===== Data for this task

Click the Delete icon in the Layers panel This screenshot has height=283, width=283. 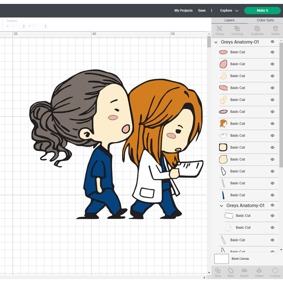click(x=275, y=29)
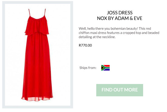Open the red maxi dress product image
167x112 pixels.
point(38,55)
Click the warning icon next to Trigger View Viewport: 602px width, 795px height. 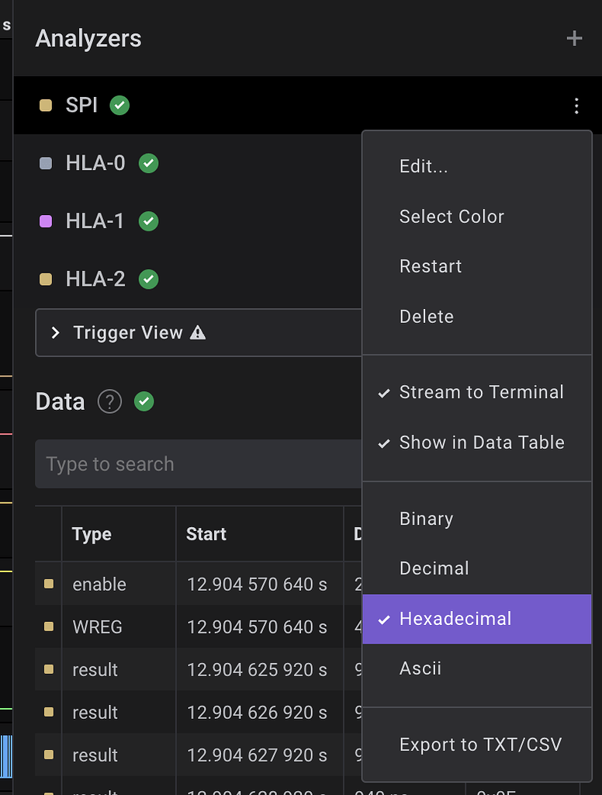199,332
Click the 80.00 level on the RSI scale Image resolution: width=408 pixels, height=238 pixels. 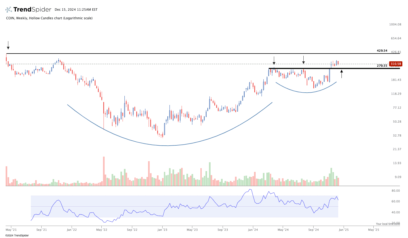pyautogui.click(x=396, y=191)
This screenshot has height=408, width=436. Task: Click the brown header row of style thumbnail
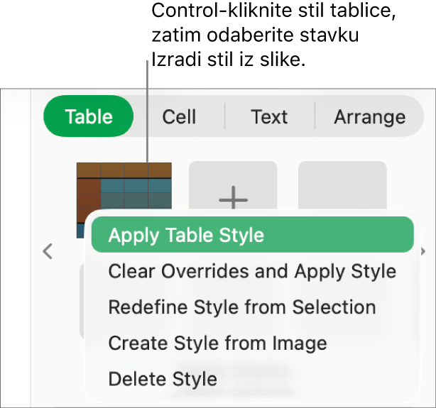pos(124,170)

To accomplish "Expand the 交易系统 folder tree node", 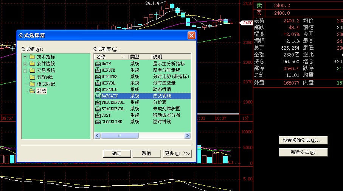I will [x=25, y=70].
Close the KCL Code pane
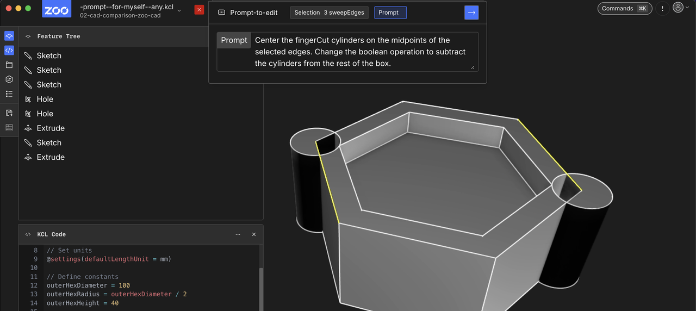Viewport: 696px width, 311px height. pos(254,234)
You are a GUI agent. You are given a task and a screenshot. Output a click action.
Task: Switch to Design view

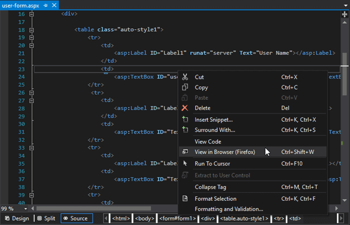pyautogui.click(x=17, y=218)
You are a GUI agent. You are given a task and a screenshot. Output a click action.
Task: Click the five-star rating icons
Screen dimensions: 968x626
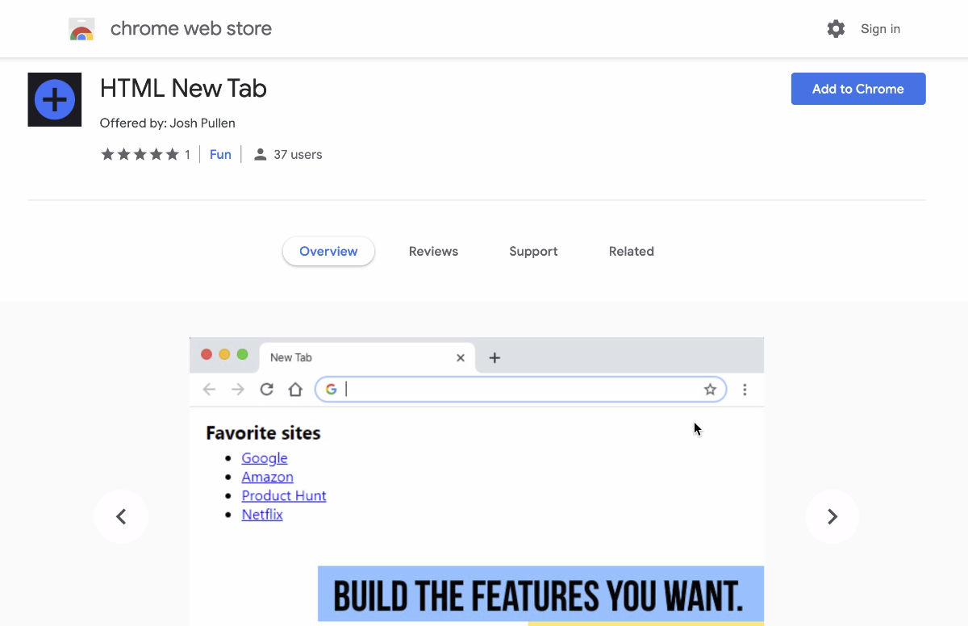pyautogui.click(x=140, y=155)
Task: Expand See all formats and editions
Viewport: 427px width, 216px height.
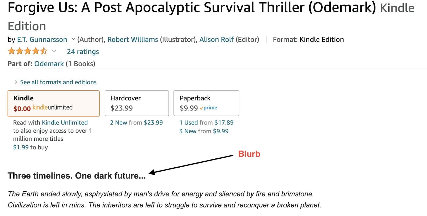Action: click(58, 82)
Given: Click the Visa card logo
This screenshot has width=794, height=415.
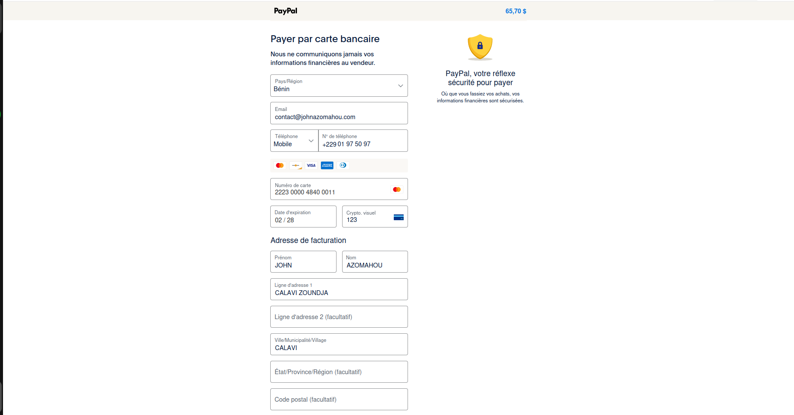Looking at the screenshot, I should click(x=311, y=166).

==========

Exercise requirements: Could you repeat word for word only the lines from the one that contains "Viewport: 427px width, 216px height." through the end of the listing, leaving out the pictures?

Worked solution:
Viewport: 427px width, 216px height.
Action: click(58, 82)
Given: Click the Visa card logo
This screenshot has width=794, height=415.
Looking at the screenshot, I should click(x=311, y=166).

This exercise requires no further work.